In [1]:
import pandas as pd
import numpy as np
from pandas.io.json import json_normalize
import spacy as sp
import en_core_web_sm
import string

from spacy.lang.en.stop_words import STOP_WORDS
from spacy.lang.en import English

from sklearn.base import TransformerMixin, BaseEstimator
from sklearn.feature_extraction.text import CountVectorizer, TfidfVectorizer
from sklearn.pipeline import Pipeline
from sklearn.model_selection import train_test_split
from sklearn.linear_model import LogisticRegression
from sklearn import metrics

In [2]:
rdata_json = pd.read_json('relevant_news_10K.json')
irdata_json = pd.read_json('irrelevant_news_10K.json')

In [3]:
rdata_json['relevance']=1
irdata_json['relevance']=0

In [4]:
data = rdata_json.append(irdata_json, ignore_index=True)
data.head()

Unnamed: 0,content,headline,source,summary,uid,relevance
0,The lowly milkshake has turned into an unlikel...,Milkshakes become weapon of choice in UK Europ...,Agence France Presse,Former UK Independence Party leader Nigel Fara...,a437ff48-104a-54bb-bff7-c7a736158524,1
1,ANZ has moved to the front of the race that’s ...,ANZ's first assault in the looming job armageddon,News Ltd.,ANZ has moved to the front of the race that’ s...,366c92af-8143-5ffa-8702-4f26bd22c8b6,1
2,Jul. 10--Carnival Cruise Line stateroom attend...,Carnival Cruise Line to collect your used soap...,Tribune Content Agency,Jul. 10-- Carnival Cruise Line stateroom atten...,863096d4-48f0-5a7c-bee6-384a76d575ee,1
3,CHENNAI: R Rohit (5/43) and P Saravanan (5/46)...,Standard CC bags fourth title in a row [New In...,SyndiGate Media Inc.,CHENNAI: R Rohit and P Saravanan took five wic...,3e4d6490-4224-595e-be26-4cb249209b8f,1
4,Donald Trump’s nominee to lead the US Fish and...,Revealed: Trump's Wildlife Service pick has ti...,Guardian,New revelations show she also has ties to the ...,9f3e248d-b040-5058-bdc9-61c4de59f02a,1


In [5]:
# Create our list of punctuation marks
punctuations = string.punctuation

# Create our list of stopwords
nlp = en_core_web_sm.load()
stop_words = sp.lang.en.stop_words.STOP_WORDS

# Load English tokenizer, tagger, parser, NER and word vectors
parser = English()

# Creating our tokenizer function
def spacy_tokenizer(sentence):
    # Creating our token object, which is used to create documents with linguistic annotations.
    mytokens = parser(sentence)

    # Lemmatizing each token and converting each token into lowercase
    mytokens = [ word.lemma_.lower().strip() if word.lemma_ != "-PRON-" else word.lower_ for word in mytokens ]

    # Removing stop words
    mytokens = [ word for word in mytokens if word not in stop_words and word not in punctuations ]

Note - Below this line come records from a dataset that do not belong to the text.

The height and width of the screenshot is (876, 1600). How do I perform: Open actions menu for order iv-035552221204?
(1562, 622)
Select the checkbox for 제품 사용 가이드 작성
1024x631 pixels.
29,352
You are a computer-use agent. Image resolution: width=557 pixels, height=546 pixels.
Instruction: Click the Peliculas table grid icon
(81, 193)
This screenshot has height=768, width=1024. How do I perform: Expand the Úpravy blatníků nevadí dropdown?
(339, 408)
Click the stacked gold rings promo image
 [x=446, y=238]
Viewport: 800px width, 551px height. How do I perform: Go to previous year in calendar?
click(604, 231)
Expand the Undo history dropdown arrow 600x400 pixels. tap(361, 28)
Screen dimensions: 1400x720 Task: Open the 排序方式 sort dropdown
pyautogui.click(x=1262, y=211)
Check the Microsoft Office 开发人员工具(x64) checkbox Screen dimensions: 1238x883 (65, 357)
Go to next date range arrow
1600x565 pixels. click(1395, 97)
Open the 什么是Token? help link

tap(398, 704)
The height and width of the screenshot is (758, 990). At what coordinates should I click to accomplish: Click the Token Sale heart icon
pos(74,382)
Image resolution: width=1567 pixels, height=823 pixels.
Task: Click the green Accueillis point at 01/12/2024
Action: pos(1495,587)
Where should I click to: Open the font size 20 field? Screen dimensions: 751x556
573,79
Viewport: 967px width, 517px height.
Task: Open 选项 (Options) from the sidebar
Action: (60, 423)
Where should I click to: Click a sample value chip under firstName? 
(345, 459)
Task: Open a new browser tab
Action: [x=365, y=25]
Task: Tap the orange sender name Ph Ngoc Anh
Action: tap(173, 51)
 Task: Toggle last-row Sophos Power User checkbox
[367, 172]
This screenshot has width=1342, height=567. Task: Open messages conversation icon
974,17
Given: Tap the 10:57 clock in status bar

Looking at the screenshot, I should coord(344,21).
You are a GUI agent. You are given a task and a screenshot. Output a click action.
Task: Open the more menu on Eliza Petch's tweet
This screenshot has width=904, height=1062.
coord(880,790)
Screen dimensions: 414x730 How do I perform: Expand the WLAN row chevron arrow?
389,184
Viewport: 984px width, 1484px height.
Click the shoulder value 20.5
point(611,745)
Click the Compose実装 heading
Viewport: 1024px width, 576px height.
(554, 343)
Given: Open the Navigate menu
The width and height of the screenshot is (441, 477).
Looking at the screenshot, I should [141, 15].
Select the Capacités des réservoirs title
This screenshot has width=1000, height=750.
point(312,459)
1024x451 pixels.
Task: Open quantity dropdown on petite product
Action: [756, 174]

    # return preprocessed list of tokens
    return mytokens

In [6]:
# Custom transformer using spaCy
class predictors(TransformerMixin):
    def transform(self, X, **transform_params):
        # Cleaning Text
        return [clean_text(text) for text in X]

    def fit(self, X, y=None, **fit_params):
        return self

    def get_params(self, deep=True):
        return {}

# Basic function to clean the text
def clean_text(text):
    # Removing spaces and converting text into lowercase
    return text.strip().lower()

In [7]:
tfidf_vector = TfidfVectorizer(tokenizer = spacy_tokenizer)

In [8]:
bow_vector = CountVectorizer(tokenizer = spacy_tokenizer, ngram_range=(1,1))

In [9]:
X = data['content'] # the features we want to analyze
ylabels = data['relevance'] # the labels, or answers, we want to test against

# X_train and y_train are the entire dataset (for now)
X_train, X_test, y_train, y_test = train_test_split(X, ylabels, test_size=0)

In [10]:
# Logistic Regression Classifier
# Note: classifier is a placeholder for now
classifier = LogisticRegression()

# Create pipeline using Bag of Words
pipe = Pipeline([("cleaner", predictors()),
                 ('vectorizer', tfidf_vector),
                 ('classifier', classifier)])

# model generation
pipe.fit(X_train,y_train)



Pipeline(memory=None,
     steps=[('cleaner', <__main__.predictors object at 0x11d640eb8>), ('vectorizer', TfidfVectorizer(analyzer='word', binary=False, decode_error='strict',
        dtype=<class 'numpy.float64'>, encoding='utf-8', input='content',
        lowercase=True, max_df=1.0, max_features=None, min_df=1,
        ngr...penalty='l2', random_state=None, solver='warn',
          tol=0.0001, verbose=0, warm_start=False))])

In [None]:
# Predicting with a test dataset
# Note: this will fail if testing data size is 0
predicted = pipe.predict(X_test)

# Model Accuracy
print("Logistic Regression Accuracy:",metrics.accuracy_score(y_test, predicted))
print("Logistic Regression Precision:",metrics.precision_score(y_test, predicted))
print("Logistic Regression Recall:",metrics.recall_score(y_test, predicted))

In [17]:
# warning: this takes up a lot of space, but you can use the vectors within the notebook if you don't need to save.
cleaned_X_train = pipe.named_steps["cleaner"].transform(X_train)

In [32]:
cleaned_X_train_tokens = [spacy_tokenizer(cleaned_X_train[i]) for i in range(len(cleaned_X_train))]

In [None]:
np.save('cleaned_X_train', cleaned_X_test)
np.save('cleaned_X_train_tokens', cleaned_X_train_tokens)
np.save('tfidf_vector', pipe.named_steps["vectorizer"].transform(X_train))
np.save('bow_vector', bow_vector.fit_transform(cleaned_X_test))